_About this exercise_
In the records that follow, count the lines where the string "Sites" appears, and give the count with nothing added.

_Materials provided_
★ ★ ★ ★
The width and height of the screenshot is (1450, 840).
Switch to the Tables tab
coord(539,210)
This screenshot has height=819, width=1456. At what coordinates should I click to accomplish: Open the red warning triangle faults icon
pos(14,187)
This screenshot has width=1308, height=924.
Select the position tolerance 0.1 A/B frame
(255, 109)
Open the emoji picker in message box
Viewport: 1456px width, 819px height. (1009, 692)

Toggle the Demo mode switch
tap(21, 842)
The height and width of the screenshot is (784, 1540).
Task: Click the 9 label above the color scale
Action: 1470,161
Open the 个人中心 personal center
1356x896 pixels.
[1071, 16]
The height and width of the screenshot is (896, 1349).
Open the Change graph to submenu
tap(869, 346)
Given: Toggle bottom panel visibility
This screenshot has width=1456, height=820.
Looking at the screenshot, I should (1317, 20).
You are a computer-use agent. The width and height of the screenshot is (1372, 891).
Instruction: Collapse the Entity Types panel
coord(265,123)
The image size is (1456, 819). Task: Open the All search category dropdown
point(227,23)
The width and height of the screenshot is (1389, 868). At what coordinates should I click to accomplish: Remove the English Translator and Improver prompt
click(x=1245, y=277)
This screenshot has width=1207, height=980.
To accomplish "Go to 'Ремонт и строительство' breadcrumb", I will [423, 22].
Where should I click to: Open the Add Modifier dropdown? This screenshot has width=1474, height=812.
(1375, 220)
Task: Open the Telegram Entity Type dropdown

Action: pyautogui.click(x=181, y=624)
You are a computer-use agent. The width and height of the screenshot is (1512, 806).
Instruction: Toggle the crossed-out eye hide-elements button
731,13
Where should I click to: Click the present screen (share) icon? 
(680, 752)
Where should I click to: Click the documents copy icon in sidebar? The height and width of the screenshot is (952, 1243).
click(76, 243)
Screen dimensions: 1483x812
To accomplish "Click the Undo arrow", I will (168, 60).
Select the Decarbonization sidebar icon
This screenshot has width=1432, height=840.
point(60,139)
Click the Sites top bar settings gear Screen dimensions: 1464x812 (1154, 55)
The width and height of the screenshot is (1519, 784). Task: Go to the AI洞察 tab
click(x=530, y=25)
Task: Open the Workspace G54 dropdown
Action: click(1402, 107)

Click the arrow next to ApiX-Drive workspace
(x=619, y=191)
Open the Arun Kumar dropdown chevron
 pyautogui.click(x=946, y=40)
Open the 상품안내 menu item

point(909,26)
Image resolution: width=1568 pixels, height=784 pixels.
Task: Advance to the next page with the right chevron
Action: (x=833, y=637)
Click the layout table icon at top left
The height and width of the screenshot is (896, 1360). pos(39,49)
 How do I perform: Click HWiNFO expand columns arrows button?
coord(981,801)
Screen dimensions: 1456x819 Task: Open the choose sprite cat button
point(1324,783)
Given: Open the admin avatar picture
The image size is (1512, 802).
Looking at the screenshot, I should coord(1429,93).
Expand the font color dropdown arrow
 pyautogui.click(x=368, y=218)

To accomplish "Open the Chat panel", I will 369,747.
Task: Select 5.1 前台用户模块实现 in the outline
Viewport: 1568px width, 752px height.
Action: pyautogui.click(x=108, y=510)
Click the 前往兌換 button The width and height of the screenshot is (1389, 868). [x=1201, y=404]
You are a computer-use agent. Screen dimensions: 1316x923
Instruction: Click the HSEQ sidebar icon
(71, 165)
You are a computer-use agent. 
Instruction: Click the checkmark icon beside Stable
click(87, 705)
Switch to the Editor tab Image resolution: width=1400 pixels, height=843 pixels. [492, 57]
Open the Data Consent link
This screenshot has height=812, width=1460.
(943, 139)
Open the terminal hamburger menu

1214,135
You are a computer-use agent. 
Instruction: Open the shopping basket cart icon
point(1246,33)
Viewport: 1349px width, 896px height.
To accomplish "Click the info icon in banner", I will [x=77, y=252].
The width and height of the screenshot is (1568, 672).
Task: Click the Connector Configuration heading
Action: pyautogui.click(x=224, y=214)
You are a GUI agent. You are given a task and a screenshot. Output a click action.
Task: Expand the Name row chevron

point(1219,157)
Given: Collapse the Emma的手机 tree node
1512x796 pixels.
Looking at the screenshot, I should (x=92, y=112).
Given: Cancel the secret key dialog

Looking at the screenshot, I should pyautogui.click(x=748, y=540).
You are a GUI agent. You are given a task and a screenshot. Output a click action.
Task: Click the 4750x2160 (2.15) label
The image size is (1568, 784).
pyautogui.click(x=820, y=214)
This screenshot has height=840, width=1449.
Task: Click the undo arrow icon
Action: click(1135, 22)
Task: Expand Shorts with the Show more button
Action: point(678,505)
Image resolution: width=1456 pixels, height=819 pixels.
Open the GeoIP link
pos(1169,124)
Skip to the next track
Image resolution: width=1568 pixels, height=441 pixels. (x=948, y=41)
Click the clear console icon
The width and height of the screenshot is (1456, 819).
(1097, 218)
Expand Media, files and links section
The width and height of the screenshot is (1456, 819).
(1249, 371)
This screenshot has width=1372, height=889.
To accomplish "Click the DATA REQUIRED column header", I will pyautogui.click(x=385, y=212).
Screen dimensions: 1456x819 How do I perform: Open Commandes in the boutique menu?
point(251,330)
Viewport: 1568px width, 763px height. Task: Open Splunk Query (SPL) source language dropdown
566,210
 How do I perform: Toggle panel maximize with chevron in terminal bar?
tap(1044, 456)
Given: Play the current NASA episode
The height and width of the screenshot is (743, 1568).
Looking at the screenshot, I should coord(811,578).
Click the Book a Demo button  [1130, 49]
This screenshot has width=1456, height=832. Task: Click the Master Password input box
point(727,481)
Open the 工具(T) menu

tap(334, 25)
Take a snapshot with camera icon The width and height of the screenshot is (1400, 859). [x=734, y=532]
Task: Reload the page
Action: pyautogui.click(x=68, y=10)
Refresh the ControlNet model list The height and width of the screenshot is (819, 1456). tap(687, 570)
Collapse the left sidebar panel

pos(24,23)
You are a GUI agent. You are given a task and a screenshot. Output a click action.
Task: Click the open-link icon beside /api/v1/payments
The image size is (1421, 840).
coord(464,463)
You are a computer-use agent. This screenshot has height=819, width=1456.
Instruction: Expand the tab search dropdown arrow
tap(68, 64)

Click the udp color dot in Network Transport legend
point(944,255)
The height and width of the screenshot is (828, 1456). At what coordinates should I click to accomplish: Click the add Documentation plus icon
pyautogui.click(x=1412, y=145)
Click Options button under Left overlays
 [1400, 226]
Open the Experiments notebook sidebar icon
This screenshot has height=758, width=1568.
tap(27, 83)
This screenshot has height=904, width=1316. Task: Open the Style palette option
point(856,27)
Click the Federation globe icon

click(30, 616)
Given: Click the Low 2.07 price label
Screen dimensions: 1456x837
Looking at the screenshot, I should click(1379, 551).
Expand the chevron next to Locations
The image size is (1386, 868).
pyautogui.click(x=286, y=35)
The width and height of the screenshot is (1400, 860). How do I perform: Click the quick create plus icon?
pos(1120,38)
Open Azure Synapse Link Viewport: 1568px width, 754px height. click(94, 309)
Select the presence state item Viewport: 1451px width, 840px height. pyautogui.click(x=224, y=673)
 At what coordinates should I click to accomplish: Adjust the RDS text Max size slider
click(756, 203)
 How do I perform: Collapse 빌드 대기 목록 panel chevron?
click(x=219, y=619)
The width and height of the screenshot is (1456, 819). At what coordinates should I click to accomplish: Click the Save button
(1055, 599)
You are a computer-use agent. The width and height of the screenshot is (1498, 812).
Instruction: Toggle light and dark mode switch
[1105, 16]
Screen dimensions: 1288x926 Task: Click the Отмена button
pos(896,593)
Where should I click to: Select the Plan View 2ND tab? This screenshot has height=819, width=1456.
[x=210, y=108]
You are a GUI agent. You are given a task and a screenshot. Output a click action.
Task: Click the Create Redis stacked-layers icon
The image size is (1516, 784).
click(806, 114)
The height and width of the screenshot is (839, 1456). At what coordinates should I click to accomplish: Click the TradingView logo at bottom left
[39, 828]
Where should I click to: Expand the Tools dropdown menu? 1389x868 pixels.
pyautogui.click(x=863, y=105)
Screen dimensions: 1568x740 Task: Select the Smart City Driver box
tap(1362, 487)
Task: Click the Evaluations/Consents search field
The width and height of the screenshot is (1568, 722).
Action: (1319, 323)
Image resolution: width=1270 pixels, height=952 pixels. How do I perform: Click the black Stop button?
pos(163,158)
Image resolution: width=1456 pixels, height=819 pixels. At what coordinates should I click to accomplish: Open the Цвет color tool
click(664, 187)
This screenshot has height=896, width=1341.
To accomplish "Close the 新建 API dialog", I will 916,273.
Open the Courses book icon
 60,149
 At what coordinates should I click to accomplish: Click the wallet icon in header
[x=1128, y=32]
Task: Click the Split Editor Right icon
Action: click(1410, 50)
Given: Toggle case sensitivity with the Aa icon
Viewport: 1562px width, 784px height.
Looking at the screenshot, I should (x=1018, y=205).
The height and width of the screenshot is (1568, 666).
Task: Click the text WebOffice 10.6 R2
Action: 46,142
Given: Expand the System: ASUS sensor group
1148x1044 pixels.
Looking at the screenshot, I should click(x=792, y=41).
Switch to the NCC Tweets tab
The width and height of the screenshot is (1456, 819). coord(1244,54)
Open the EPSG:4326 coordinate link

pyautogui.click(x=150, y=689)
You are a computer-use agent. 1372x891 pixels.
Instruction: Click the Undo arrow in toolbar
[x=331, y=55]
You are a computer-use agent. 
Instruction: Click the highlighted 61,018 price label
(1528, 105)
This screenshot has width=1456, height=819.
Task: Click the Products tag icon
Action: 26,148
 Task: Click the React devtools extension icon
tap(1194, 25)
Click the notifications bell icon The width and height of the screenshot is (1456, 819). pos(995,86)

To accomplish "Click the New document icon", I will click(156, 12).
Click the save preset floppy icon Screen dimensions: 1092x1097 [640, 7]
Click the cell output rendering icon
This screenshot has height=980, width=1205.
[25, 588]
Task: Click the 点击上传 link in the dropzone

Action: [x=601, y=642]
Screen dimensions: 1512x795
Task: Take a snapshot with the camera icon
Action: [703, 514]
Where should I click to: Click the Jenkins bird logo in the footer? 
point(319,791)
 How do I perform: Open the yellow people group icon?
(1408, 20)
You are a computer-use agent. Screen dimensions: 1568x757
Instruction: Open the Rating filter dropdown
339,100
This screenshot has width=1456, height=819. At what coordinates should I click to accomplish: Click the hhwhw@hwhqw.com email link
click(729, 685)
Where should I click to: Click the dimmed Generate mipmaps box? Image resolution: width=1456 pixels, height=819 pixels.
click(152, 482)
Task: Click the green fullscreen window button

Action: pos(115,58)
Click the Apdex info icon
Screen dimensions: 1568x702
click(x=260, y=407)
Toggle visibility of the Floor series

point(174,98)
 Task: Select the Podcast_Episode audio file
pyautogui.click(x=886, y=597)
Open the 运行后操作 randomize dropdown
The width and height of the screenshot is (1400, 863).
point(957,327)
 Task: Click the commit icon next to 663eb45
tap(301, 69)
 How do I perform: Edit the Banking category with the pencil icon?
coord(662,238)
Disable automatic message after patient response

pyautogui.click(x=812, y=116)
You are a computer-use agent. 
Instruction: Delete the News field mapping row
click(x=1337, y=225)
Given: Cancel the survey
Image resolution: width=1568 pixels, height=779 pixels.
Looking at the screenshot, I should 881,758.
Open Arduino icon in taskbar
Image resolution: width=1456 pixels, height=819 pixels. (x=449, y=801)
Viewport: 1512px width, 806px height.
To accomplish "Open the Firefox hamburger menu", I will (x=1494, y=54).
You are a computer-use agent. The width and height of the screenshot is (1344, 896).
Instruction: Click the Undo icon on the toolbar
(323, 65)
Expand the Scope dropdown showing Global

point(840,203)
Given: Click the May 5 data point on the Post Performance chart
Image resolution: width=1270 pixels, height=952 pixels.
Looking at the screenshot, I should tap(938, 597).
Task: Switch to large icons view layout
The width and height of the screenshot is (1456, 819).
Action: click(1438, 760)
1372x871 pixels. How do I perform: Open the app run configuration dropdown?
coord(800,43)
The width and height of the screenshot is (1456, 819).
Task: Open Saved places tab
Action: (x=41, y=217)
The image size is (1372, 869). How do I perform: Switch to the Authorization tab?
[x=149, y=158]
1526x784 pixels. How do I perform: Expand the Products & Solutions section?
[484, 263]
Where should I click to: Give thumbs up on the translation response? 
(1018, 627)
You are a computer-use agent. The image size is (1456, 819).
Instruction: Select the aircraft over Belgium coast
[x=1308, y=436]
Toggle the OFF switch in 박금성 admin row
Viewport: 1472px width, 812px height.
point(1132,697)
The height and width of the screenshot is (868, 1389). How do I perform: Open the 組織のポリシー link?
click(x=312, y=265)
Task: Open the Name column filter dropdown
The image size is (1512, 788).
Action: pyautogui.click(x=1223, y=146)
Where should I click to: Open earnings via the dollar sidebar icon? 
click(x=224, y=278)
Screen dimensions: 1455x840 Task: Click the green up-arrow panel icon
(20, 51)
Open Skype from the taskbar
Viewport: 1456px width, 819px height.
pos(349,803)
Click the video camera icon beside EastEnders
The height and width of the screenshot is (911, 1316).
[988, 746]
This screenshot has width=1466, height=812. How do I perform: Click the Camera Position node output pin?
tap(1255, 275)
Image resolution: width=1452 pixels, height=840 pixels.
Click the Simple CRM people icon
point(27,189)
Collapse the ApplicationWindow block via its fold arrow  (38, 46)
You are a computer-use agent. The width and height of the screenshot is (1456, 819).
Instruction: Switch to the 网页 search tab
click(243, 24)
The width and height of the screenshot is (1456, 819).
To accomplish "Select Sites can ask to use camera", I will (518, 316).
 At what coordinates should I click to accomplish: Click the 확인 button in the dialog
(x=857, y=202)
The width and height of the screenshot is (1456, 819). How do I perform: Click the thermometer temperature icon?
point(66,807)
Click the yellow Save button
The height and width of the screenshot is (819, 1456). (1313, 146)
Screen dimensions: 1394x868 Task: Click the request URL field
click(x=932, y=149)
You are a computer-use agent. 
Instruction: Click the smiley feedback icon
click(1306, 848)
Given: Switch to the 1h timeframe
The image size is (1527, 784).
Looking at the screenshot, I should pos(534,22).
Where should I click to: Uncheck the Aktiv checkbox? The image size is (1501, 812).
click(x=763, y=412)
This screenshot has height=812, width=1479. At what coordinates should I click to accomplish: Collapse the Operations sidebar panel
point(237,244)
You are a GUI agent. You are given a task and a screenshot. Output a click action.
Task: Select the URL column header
★ ★ ★ ★
_Response area_
2